--- DATA LISTING ---
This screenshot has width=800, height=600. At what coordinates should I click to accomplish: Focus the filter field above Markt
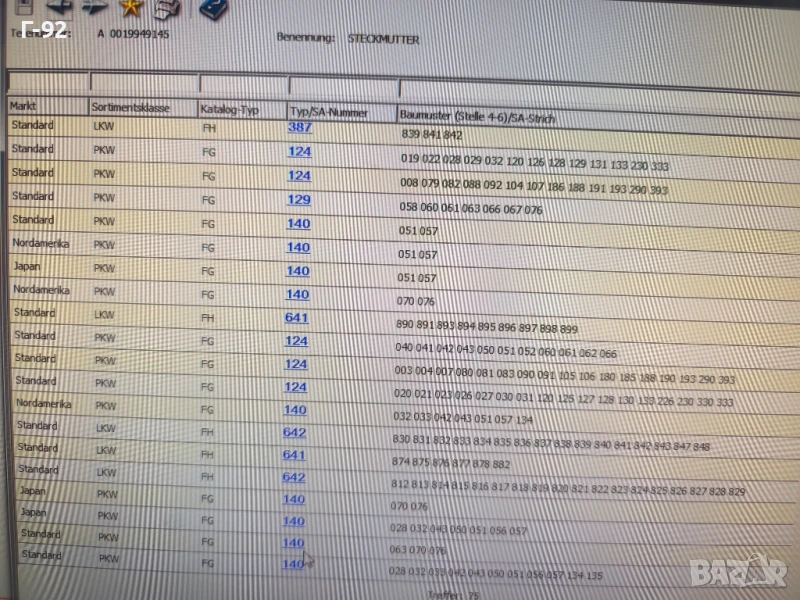pyautogui.click(x=46, y=81)
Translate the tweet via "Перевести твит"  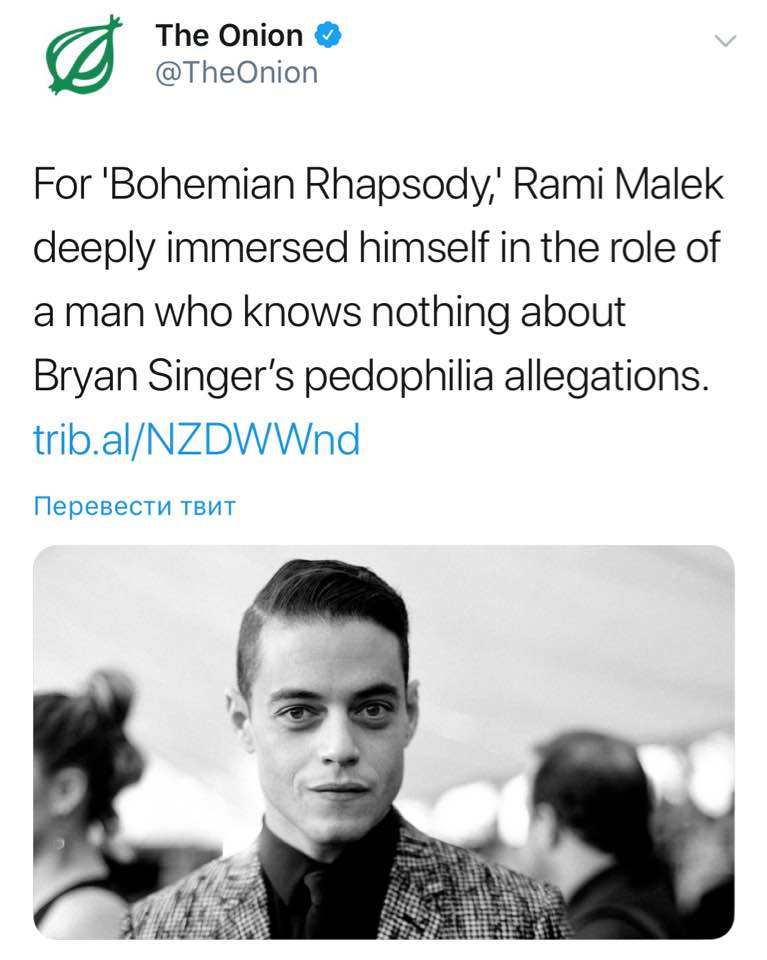135,505
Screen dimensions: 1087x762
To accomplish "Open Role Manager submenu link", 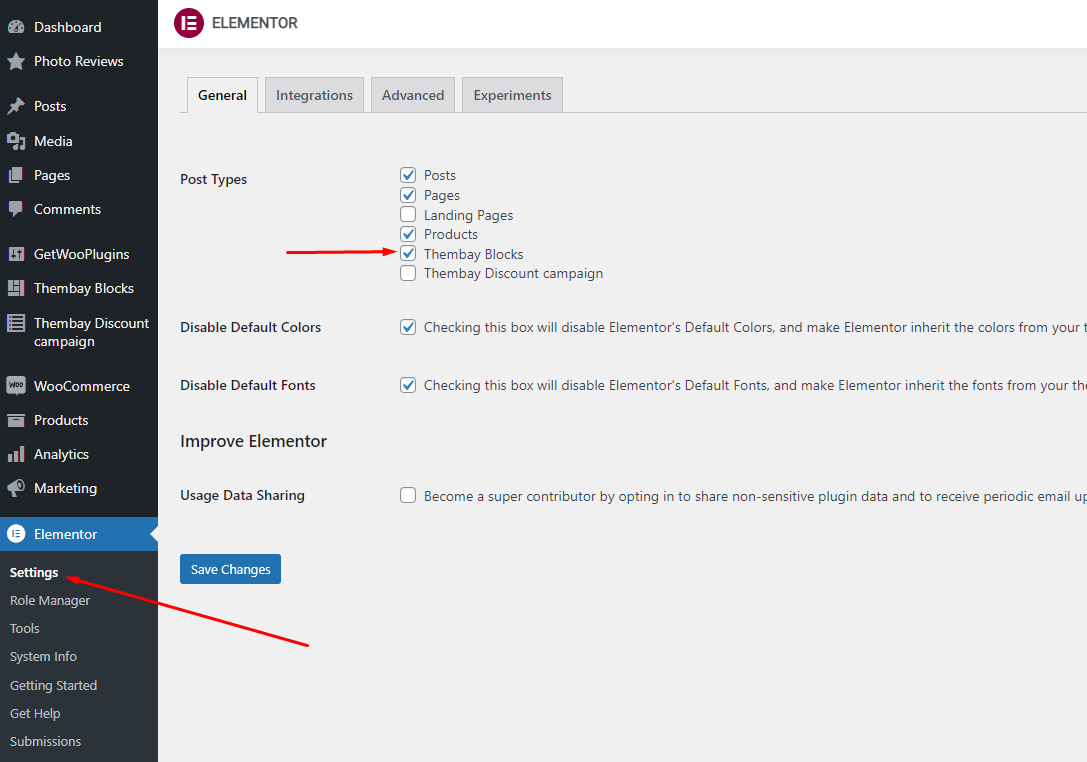I will click(x=50, y=600).
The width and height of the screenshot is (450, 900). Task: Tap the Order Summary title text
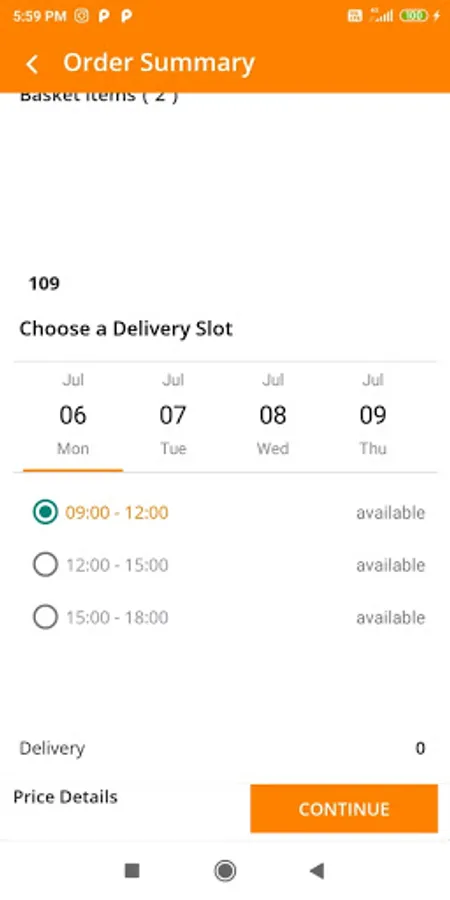pos(159,63)
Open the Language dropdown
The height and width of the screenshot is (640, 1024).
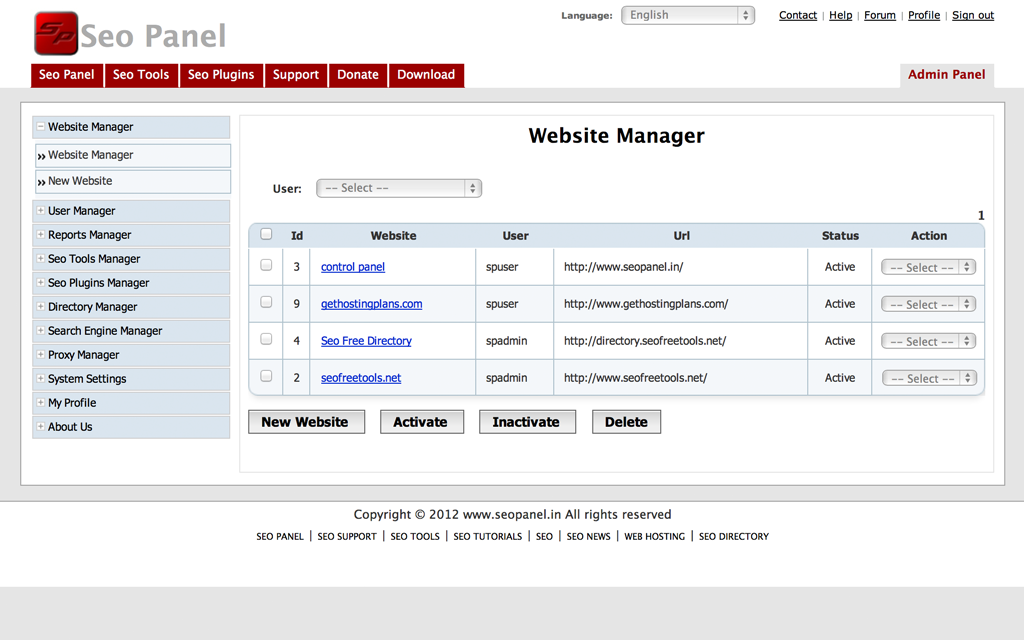[x=687, y=15]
---
All lines from the one with "Open the Language dropdown" through the end of the records above must be reproduced exactly, both ends included, and the pictures must be left out.

Open the Language dropdown
The height and width of the screenshot is (640, 1024).
[x=687, y=15]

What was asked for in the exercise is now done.